START INPUT DATA

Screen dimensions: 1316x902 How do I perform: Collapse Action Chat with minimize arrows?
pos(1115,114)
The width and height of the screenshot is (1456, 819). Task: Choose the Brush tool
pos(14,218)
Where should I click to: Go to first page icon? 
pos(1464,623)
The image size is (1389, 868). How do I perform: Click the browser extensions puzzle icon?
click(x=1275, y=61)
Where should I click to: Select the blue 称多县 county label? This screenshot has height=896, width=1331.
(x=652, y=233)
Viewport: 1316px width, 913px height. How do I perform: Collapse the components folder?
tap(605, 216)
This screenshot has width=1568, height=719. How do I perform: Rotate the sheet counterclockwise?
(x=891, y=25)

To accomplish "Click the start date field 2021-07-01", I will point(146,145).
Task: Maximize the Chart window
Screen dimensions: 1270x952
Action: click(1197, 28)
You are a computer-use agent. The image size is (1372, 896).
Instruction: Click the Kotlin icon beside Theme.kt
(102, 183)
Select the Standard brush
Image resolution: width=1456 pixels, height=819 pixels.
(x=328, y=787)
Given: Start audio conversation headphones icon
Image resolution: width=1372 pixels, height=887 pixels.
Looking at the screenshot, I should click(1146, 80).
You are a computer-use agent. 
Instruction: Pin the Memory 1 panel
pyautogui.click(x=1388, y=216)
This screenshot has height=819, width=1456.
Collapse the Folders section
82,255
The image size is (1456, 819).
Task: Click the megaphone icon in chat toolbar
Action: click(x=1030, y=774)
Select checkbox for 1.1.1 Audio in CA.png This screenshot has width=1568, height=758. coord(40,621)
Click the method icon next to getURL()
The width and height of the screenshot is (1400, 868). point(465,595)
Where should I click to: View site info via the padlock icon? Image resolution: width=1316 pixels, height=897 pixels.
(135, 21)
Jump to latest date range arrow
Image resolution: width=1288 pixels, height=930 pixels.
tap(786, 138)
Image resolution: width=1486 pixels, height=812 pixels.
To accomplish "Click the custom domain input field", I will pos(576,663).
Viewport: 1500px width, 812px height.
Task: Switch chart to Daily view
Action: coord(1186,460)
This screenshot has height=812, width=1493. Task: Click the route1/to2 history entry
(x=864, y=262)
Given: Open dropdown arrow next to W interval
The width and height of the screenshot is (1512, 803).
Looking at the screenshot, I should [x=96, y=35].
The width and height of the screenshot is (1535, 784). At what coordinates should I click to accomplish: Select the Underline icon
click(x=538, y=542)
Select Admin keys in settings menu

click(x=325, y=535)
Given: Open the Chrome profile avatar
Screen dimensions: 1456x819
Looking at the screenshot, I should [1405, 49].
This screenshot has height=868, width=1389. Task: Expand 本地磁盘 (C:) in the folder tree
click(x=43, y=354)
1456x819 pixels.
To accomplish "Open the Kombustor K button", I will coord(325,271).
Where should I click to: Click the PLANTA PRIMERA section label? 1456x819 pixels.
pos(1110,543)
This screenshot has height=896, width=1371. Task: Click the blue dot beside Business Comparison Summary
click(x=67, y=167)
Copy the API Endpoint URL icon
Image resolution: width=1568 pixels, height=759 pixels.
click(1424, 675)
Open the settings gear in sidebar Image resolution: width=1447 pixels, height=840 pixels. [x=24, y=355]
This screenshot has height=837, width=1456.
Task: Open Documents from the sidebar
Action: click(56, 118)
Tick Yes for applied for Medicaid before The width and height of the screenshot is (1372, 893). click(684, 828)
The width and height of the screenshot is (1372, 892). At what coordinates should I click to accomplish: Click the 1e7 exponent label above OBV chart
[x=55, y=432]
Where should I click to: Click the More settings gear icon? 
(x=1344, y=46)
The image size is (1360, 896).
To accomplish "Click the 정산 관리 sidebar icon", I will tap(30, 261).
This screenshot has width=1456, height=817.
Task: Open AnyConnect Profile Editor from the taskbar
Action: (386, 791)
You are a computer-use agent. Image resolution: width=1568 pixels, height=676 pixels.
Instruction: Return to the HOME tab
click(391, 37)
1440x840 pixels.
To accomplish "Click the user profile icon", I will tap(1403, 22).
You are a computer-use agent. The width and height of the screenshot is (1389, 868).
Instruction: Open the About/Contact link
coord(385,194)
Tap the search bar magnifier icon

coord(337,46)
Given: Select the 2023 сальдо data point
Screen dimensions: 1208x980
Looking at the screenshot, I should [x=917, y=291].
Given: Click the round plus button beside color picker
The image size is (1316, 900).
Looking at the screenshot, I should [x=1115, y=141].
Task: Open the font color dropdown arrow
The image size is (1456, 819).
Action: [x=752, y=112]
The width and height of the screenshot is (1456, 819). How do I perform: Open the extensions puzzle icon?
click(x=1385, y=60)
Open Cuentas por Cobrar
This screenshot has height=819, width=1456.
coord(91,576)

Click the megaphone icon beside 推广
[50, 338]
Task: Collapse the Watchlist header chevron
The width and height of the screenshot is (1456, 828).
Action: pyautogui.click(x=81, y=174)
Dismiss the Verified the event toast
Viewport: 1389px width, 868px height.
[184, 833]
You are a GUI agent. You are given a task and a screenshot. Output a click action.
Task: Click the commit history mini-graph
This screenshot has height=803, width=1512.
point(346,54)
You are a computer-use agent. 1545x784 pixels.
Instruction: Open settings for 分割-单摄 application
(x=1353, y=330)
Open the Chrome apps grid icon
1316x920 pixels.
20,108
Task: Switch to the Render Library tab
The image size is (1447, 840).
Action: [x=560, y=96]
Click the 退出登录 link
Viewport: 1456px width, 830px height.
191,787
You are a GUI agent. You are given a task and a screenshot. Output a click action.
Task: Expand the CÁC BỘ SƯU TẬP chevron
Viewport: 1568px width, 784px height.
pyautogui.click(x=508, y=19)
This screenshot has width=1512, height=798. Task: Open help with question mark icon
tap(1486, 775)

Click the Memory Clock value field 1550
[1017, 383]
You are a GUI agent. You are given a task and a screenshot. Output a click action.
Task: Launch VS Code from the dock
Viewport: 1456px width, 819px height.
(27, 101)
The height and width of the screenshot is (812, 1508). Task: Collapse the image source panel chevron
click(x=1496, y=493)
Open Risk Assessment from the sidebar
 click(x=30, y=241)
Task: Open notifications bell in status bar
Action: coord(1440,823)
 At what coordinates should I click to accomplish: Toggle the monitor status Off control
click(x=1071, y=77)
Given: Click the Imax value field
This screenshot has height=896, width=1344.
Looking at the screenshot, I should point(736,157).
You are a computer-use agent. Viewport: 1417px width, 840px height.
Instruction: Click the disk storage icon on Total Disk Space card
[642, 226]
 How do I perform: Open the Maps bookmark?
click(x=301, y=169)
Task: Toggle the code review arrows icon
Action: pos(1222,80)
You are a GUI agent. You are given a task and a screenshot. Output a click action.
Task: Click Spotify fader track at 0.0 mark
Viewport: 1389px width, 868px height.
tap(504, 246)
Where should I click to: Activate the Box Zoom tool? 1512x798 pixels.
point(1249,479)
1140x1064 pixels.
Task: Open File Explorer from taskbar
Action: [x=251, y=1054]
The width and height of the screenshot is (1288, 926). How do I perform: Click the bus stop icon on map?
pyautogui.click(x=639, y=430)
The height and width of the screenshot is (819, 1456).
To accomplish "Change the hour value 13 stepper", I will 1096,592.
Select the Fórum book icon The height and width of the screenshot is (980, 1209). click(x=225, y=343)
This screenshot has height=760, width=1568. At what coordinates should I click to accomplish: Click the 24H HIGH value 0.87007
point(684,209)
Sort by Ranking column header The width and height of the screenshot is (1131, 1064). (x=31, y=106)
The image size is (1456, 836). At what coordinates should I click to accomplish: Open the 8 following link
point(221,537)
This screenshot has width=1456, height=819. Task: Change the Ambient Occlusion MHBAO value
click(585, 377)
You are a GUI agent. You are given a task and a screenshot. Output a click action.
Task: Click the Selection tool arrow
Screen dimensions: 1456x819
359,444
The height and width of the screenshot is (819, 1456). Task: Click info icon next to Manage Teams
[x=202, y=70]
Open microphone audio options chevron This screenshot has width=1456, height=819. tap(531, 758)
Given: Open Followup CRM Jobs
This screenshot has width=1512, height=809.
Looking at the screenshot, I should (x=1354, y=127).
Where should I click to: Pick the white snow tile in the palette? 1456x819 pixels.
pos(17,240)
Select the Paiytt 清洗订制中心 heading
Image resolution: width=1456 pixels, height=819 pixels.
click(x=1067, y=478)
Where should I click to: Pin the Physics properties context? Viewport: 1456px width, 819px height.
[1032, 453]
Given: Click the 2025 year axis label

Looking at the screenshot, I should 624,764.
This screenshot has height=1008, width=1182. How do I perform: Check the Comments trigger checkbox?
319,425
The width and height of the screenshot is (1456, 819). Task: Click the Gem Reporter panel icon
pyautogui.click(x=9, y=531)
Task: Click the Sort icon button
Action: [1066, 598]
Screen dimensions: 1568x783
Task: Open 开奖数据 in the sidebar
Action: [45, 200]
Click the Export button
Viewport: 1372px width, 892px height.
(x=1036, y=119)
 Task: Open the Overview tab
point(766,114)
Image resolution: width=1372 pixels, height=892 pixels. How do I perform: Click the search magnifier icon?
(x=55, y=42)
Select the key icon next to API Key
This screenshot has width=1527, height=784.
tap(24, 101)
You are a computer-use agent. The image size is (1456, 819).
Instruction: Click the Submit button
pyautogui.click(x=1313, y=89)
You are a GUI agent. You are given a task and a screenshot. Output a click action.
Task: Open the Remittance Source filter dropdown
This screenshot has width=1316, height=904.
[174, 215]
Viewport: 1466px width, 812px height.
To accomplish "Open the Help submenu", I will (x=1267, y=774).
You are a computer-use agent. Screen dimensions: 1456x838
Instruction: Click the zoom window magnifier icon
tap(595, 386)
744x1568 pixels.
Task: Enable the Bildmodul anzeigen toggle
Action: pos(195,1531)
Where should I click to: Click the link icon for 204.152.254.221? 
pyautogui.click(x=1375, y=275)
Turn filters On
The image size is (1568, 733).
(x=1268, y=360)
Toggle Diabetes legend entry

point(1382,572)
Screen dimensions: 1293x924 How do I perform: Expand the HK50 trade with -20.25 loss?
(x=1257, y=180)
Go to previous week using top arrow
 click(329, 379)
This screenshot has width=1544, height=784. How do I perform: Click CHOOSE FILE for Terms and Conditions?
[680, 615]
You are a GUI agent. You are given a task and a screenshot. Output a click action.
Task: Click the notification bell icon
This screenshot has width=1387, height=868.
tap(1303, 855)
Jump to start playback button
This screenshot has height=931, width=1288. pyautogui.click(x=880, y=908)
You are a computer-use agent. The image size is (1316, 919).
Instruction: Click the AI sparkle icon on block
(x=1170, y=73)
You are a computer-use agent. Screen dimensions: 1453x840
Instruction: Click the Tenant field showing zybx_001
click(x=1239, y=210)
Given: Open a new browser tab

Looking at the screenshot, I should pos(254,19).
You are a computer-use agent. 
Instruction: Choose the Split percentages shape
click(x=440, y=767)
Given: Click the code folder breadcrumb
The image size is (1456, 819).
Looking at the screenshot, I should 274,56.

END INPUT DATA

■ EXERCISE DETAILS
Take the entries above and copy them exactly from the first line through the line with "You are a computer-use agent. The image size is (1372, 896)."; leave out every line after it.

■ RESULT OF THE TASK
Screen dimensions: 1316x902 How do I perform: Collapse Action Chat with minimize arrows?
pos(1115,114)
The width and height of the screenshot is (1456, 819). Task: Choose the Brush tool
pos(14,218)
Where should I click to: Go to first page icon? 
pos(1464,623)
The image size is (1389, 868). How do I perform: Click the browser extensions puzzle icon?
click(x=1275, y=61)
Where should I click to: Select the blue 称多县 county label? This screenshot has height=896, width=1331.
(x=652, y=233)
Viewport: 1316px width, 913px height. How do I perform: Collapse the components folder?
tap(605, 216)
This screenshot has width=1568, height=719. How do I perform: Rotate the sheet counterclockwise?
(x=891, y=25)

To accomplish "Click the start date field 2021-07-01", I will point(146,145).
Task: Maximize the Chart window
Screen dimensions: 1270x952
Action: click(1197, 28)
You are a computer-use agent. The image size is (1372, 896).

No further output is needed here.